The Iranian powder keg appears ready to explode, pitting a people ready to fight against a regime that views violence and repression as the only means to survive.
Outside the country, various forces appear to be working – so far without success – for an alternative to the clerical regime. In Israel, Intelligence Minister Gila Gamliel met last week in London with exiled Iranian activists, journalists and dissidents to "establish public channels".
Al-Monitor reports that since her appointment, the Israeli minister has repeatedly met with Iranians in exile, as well as exerted pressure on the European Union to declare the Iranian Revolutionary Guard Corps (IRGC) a terrorist organisation.
In Iran, the government has accused the Jewish state of carrying out attacks against Iran in order to undermine its nuclear programme and defence projects, as part of a broader strategy aimed at "regime change".

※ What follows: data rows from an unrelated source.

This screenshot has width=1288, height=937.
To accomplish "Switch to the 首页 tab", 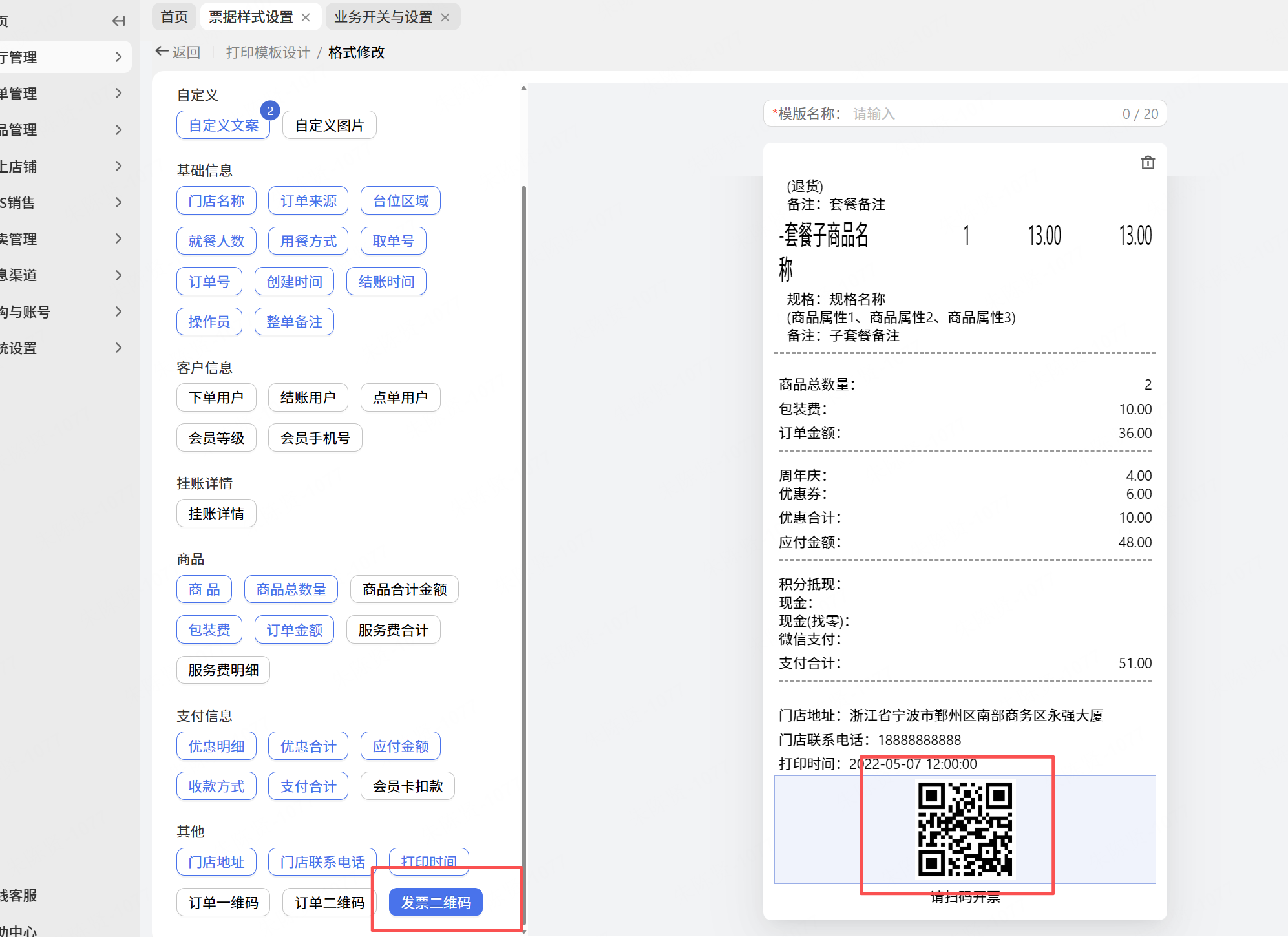I will [174, 17].
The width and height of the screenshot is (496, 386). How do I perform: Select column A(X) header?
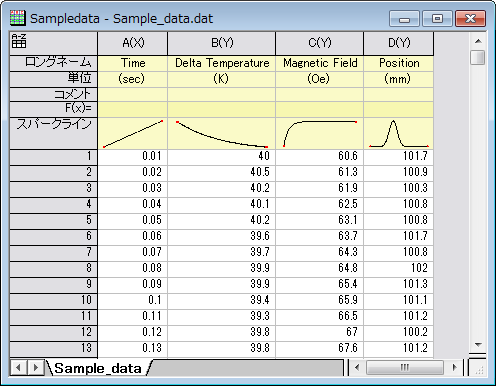point(133,43)
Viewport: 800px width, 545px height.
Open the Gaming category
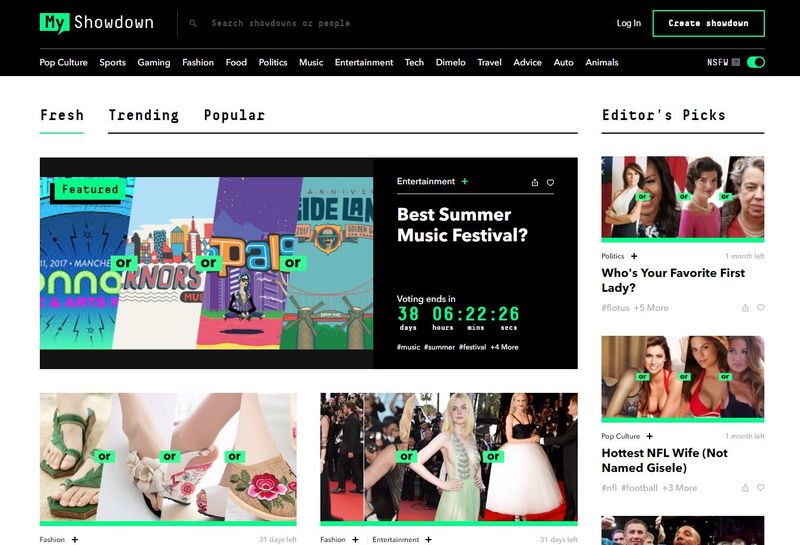click(x=154, y=62)
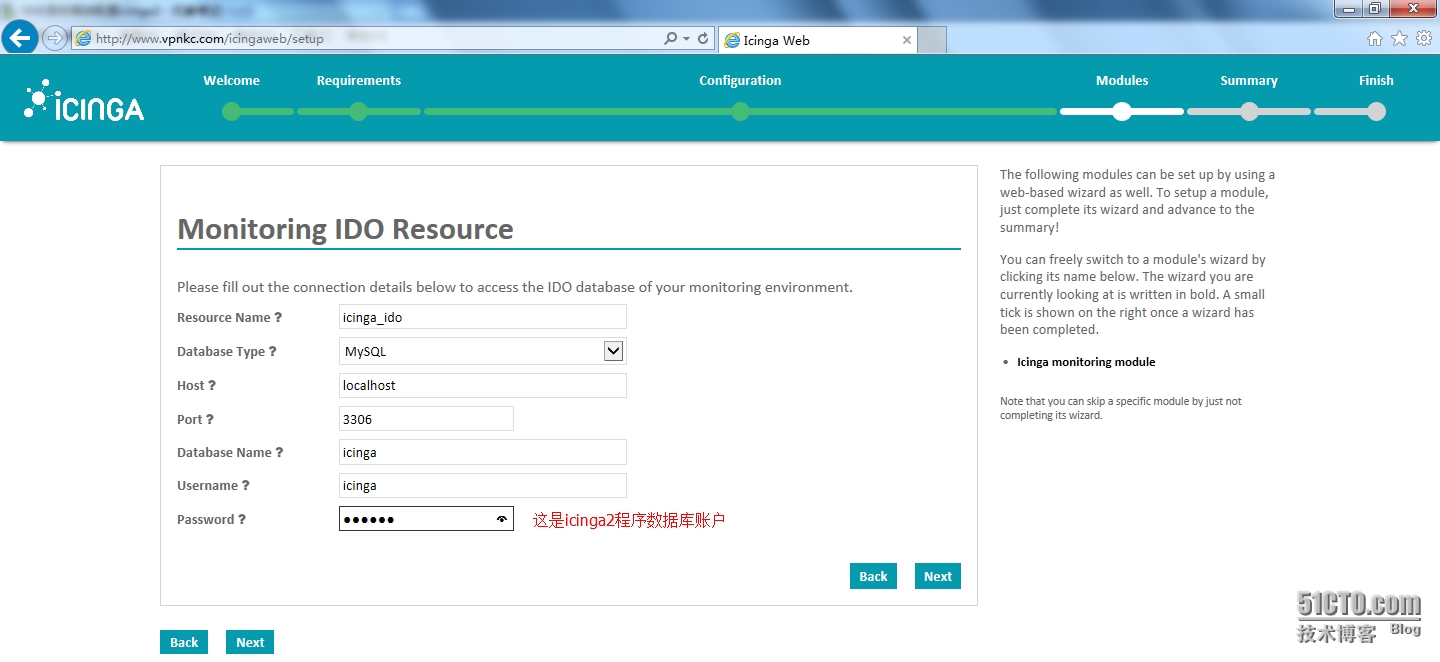Click the browser back arrow button
This screenshot has width=1440, height=662.
20,38
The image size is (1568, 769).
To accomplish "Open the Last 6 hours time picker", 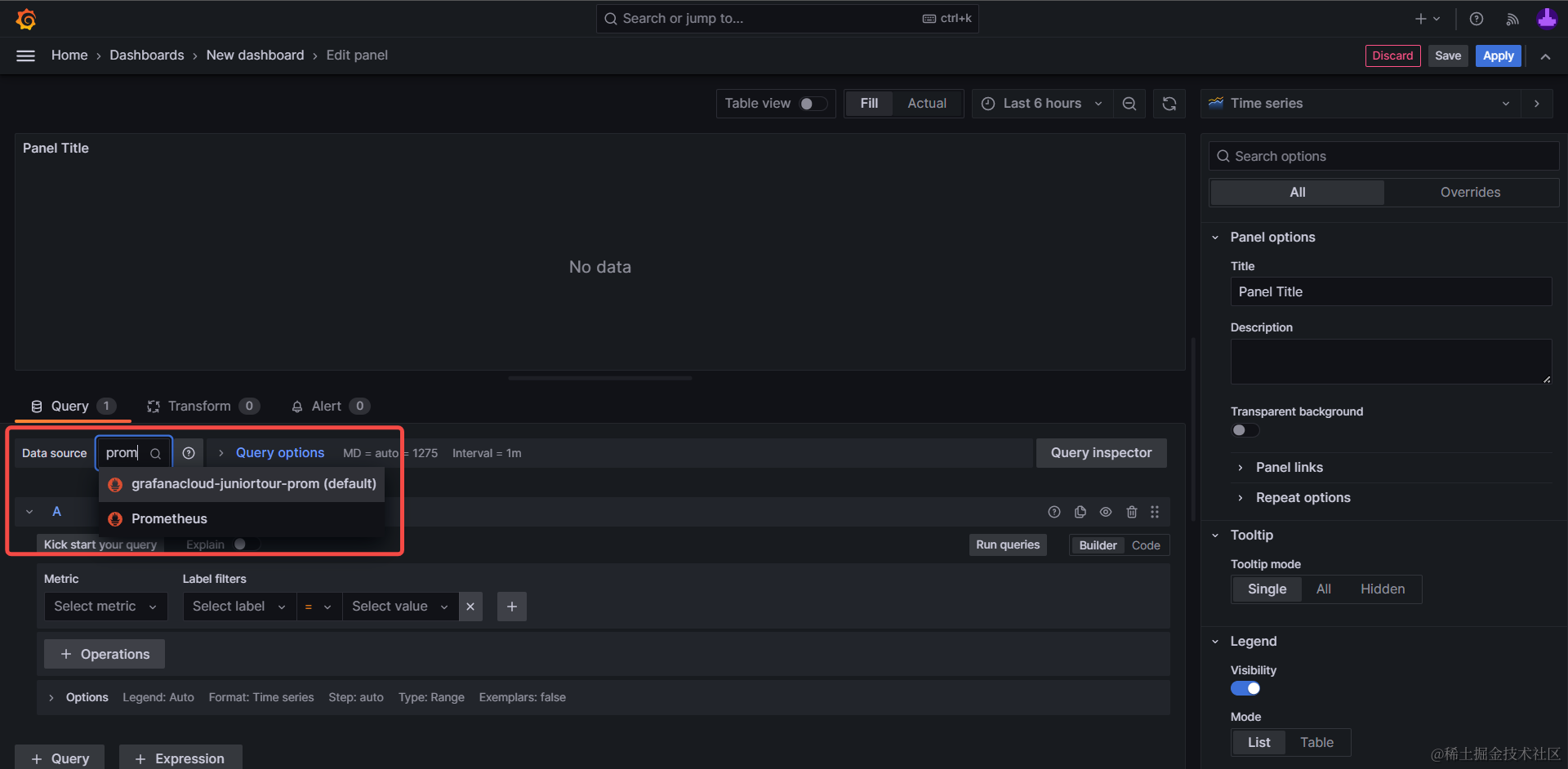I will (1042, 104).
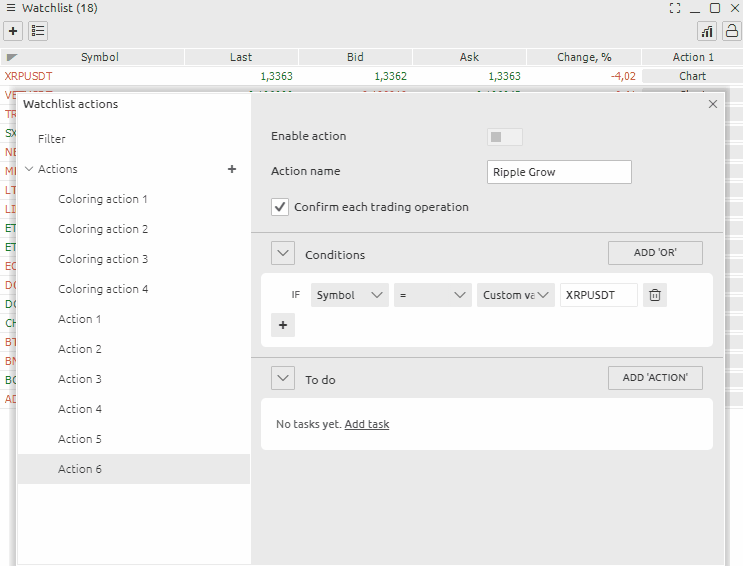
Task: Select the Filter item in sidebar
Action: [x=52, y=139]

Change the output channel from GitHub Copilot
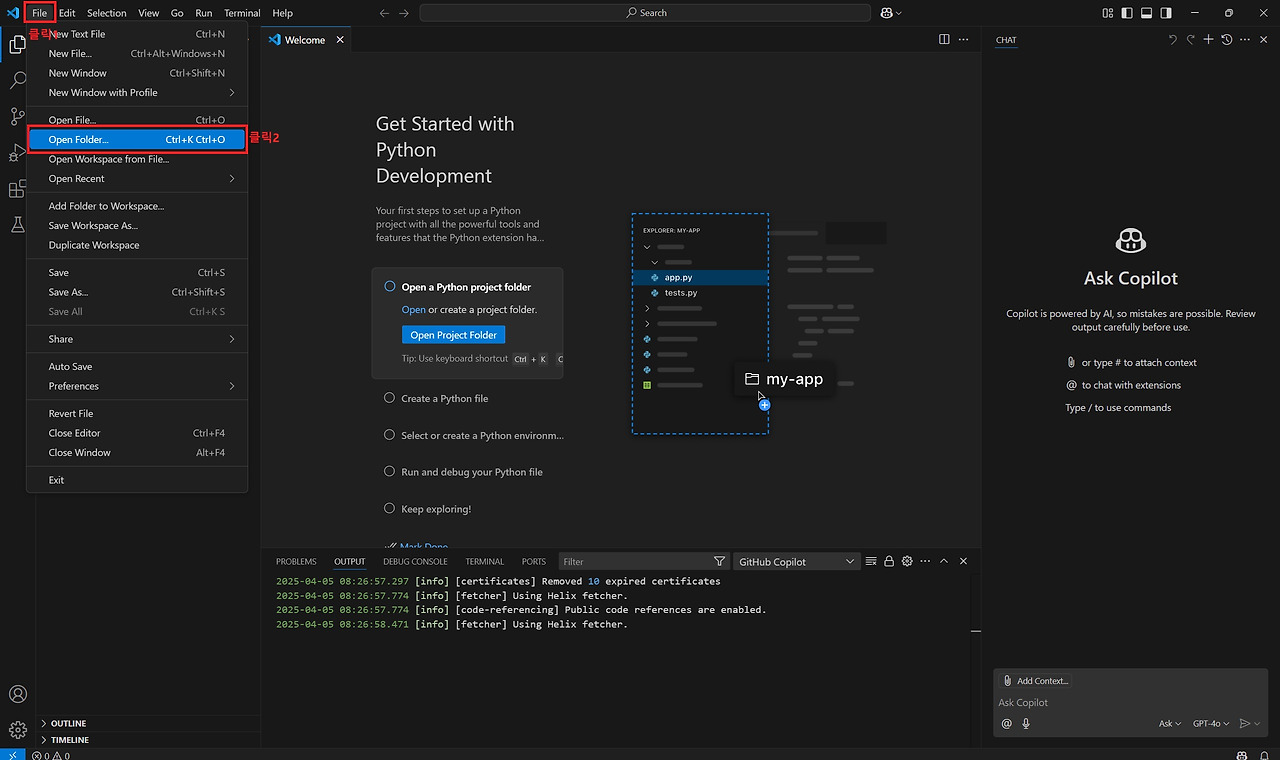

Despite their courage, today’s protesters and protest movement lack a cohesive leadership and objectives. This was not the case during Green Wave protests in 2009, when their leaders still ended up in jail).
In addition to calls for freedom and rights for women and the rejection of the head scarf and dress code, some of today’s protesters want to overthrow the regime and favour the return of Crown Prince Reza Pahlavi as the shah.
Yet, the alliance between the military and the clergy remains strong; the army backs Supreme Leader Ali Khamenei, who can rely on the Pasdaran. The morality police are also back in business, patrolling the streets, while surveillance cameras are popping up all over.
A year after Mahsa Amini’s violent death, the head scarf and women’s rights are still a major issue, but they risk being overshadowed by the country’s severe economic crisis.
"I, myself, have no problem with hijab but would be happier if the economic conditions get better," said Zahra, a 41-year-old homemaker, speaking to AFP.
Over the past year, the value of the rial, the local currency, has lost almost 70 per cent; one dollar is now worth 500,000 rials.
For Raha, a 34-year-old accountant, the headscarf “is a completely secondary and personal issue”. By contrast, the economy is "getting worse by day, people are living hard lives," she said. "First, they need to address the economic problem, then they can gradually work on social problems."